Index to Ideas Below

Idea Template

All work is in C++ unless otherwise noted.

Ideas:

IDEA: GPT with OpenCV
- Description: Tune GPT on latest OpenCV; create examples/blog on how to use GPT to leverage DNN and other OpenCV functionality; create an OpenAI GPT API assuming we get such access off the waitlist.
- Expected Outcomes:
  - Tuning GPT on OpenCV 4.7+ code and Github bases.
  - Documentation and blog or YouTube videos of using GPT to leverage OpenCV functions and internals of OpenCV
  - Assuming we get early access to the GPT API, create an API that has useful functionality to OpenCV and its applications.
    - Potentially have some DNN models where users can tune the models to their data that they provide, but GPT would know how to trains such models and get them on given hardware like OAK cameras, Mac, Windows, Linux.

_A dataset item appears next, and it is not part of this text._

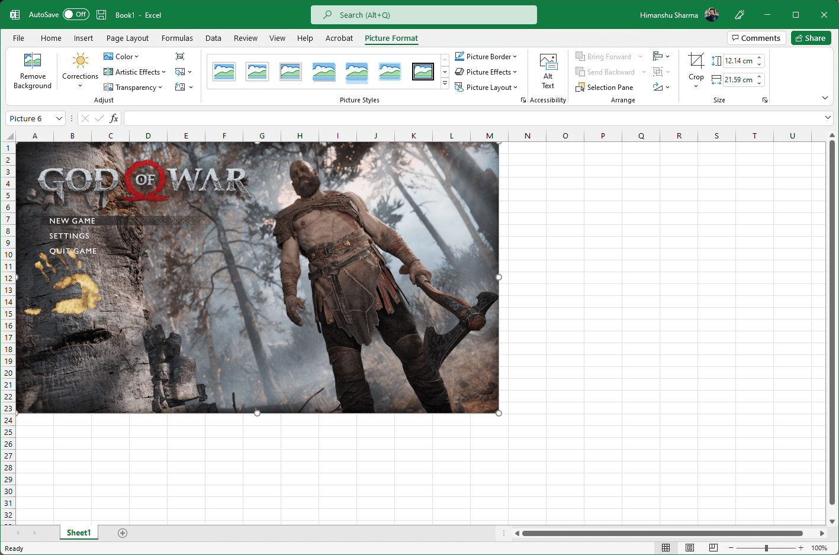Switch to Page Layout view icon
This screenshot has height=555, width=839.
point(690,548)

- Resources: OpenCV, Git Code, OpenAI
- Skills Required: Good software development skills, good knowledge and use of GPT and of OpenCV.

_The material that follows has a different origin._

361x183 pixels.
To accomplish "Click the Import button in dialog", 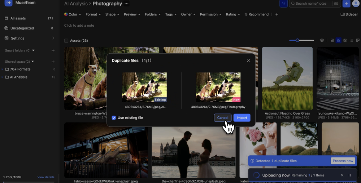I will 242,118.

- Possible Mentors: Doug Lee, Gary Bradski
- Difficulty: Medium to Hard
- Duration: 200 hours
IDEA: NeRFs
- Description: Create an easy but accurate NeRF code for users to capture NeRF models with. Possibly allow accuracy boosts using Charuco boards in thescene
- Expected Outcomes:
  - NeRF code and application, well documented for ease of user's capturing NeRF models
  - Documentation and YouTube videos showing how to use it.
- Resources: OpenCV, Example NeRF Code
- Skills Required: Good software development skills, good knowledge and use of NeRF models.

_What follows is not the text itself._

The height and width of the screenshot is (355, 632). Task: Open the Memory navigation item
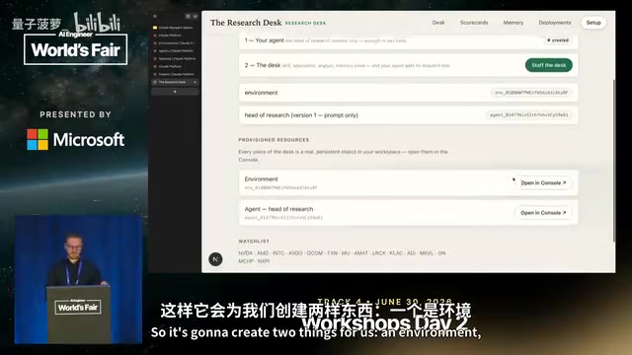[514, 23]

- Possible Mentors: Doug Lee, Gary Bradski
- Difficulty: Medium to Hard
- Duration: 175 hours
IDEA: FP16 and INT8 convolution in OpenCV DNN
- Description: Some modern CPUs include hardware support for FP16 arithmetics as well as special instructions for efficient INT8 convolution, which can be used to accelerate deep learning inference. OpenCV includes basic support for FP16 data format, and there is quite efficient implementation of FP16 and INT8 convolution in Ficus NN (https://github.com/vpisarev/ficus/tree/master/lib/NN), but there is no any FP16 compute paths in OpenCV deep learning module and INT8 convolution is quite slow. It's suggested to port FP16 convolution kernels (3x3 Winograd, general im2row convolution) and INT8 im2row convolution from Ficus NN to OpenCV DNN. In the case of FP16 convolution it's just used optionally for FP32 models (we can call it a "low-precision mode") and the necessary conversion from FP32 to FP16 before the convolution and FP16 to FP32 conversion after convolution should be efficiently merged into the convolution loop (not be done in a separate loop) to provide the best efficiency.
- Expected Outcomes:
  - Series of patches for OpenCV DNN that add support for FP16 convolution and INT8 convolution into the inference pipeline, the actual operations and the graph engine.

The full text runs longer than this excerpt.